# [What you need to do]
(A) List the usernames of everyone who posts in the thread about the HO Laundromat and Piggly Wiggly buildings, naming each person once.
(B) Carry on the forum thread about the two HO buildings past its final post, keeping the same layout of separators and headings.

# [Reading passage]
# 2 HO buildings Laundromat & Piggly Wiggly



## KAL5 (Sep 4, 2011)

Just finished up 2 buildings with Detailed Interiors A corner Laundromat from a City Classics west end market kit & a Piggly Wiggly from a DPM JC Nickels kit Thanks for looking :smilie_daumenpos:


----------



## Magic (Jan 28, 2014)

Very good stuff there, great detail.
Almost a shame to put the roofs on them.

Magic


----------



## Tucgary (Sep 21, 2015)

KAL5, Very nice indeed. Worthy of a clear roof. Tucgary


----------



## KAL5 (Sep 4, 2011)

Tucgary said:


> KAL5, Very nice indeed. Worthy of a clear roof. Tucgary


Thanks I never thought of a clear roof I'm going to play around with that


----------



## IlliniViking (Dec 13, 2009)

Awesome buildings. :appl: Love the details. Did the interiors come with the kits?


----------



## KAL5 (Sep 4, 2011)

Thank you, & No the interiors I custom made


----------



## Catweasel (Nov 17, 2015)

Very unusual staff at the Piggy. Did any one notice the lack of grease stains? Seriously though, brilliant modeling.

[Word and element location data]
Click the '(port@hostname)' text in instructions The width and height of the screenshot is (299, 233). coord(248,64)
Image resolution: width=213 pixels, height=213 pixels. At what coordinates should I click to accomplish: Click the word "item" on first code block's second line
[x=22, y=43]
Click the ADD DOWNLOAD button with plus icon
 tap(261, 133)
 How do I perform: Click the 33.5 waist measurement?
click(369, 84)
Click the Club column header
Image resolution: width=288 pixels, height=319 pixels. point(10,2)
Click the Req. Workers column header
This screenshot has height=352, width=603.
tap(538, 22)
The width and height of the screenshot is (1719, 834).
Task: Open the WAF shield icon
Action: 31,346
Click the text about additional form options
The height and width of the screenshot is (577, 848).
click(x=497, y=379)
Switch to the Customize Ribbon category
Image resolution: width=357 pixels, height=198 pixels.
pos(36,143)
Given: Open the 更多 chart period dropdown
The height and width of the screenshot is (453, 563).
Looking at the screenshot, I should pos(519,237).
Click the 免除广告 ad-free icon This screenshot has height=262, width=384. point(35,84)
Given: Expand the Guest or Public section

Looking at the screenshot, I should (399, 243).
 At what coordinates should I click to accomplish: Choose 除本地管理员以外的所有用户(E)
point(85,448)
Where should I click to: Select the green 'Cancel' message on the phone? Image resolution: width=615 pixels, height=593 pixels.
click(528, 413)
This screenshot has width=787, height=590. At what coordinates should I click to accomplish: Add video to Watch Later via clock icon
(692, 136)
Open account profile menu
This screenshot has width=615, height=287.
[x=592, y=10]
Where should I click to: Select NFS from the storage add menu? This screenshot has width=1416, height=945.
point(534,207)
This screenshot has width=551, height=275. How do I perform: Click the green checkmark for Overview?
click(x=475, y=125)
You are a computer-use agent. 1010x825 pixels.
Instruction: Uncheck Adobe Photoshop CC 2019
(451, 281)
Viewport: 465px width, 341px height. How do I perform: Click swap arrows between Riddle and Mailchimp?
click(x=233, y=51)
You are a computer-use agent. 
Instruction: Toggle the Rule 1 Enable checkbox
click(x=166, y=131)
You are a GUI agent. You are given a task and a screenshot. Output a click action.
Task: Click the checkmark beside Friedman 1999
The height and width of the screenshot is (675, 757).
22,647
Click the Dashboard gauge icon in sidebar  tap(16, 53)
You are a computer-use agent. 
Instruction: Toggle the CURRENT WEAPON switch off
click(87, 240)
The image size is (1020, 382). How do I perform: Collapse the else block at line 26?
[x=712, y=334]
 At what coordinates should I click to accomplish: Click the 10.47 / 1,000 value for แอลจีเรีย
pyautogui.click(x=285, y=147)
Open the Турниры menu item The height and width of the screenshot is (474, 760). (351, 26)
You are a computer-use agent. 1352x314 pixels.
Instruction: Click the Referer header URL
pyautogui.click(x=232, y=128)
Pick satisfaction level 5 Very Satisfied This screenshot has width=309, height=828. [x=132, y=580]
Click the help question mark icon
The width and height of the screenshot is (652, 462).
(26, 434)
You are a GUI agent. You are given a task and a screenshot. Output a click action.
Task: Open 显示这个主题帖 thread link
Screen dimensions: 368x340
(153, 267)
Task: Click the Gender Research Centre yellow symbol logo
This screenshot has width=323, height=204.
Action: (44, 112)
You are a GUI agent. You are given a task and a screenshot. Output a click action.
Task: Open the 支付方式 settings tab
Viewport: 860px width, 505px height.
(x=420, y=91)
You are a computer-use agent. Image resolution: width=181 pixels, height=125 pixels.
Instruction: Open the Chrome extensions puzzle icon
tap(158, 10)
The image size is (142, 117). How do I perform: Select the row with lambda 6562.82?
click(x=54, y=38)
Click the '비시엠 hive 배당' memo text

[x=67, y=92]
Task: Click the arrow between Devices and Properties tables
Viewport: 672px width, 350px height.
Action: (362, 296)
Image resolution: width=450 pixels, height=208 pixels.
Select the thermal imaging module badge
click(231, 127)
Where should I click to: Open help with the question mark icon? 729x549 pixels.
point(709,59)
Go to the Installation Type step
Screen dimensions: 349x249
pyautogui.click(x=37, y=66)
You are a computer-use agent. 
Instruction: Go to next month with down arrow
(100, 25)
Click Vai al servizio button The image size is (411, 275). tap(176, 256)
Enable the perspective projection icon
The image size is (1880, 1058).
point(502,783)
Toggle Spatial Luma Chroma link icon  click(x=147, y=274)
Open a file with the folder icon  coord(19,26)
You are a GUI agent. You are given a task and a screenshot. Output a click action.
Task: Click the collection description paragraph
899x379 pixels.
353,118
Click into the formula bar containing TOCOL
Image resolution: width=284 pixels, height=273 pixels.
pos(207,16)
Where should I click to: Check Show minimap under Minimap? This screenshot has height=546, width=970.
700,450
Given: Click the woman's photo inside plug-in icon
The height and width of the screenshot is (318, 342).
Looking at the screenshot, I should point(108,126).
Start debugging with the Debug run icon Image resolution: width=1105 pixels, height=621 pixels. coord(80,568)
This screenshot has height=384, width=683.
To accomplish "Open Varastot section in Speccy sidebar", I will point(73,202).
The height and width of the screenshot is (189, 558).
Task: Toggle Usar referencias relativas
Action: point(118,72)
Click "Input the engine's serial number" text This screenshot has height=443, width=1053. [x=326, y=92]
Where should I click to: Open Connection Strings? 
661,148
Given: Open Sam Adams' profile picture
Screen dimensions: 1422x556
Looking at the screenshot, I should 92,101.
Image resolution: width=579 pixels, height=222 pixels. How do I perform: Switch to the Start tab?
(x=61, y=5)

# [Answers]
(A) KAL5, Magic, Tucgary, IlliniViking, Catweasel

(B)
----------



## Franco (Feb 6, 2011)

Very Nice! How did you make the washing machines? Cash registers?

Joe


----------



## Wood (Jun 9, 2015)

KAL5, Excellent modeling. Super appearance. :appl: :appl: :appl:

I have been hanging out at the Structures forum to enhance my own modeling skills. Great feedback from the individuals who post here. Personally, I would be really appreciative if, when you start your next project, you post pictures of your work in progress. We could ask questions and learn techniques. You have done a great job with these three structures. 

Which also means you good help us lesser mortals, with our primitive skills, to improve.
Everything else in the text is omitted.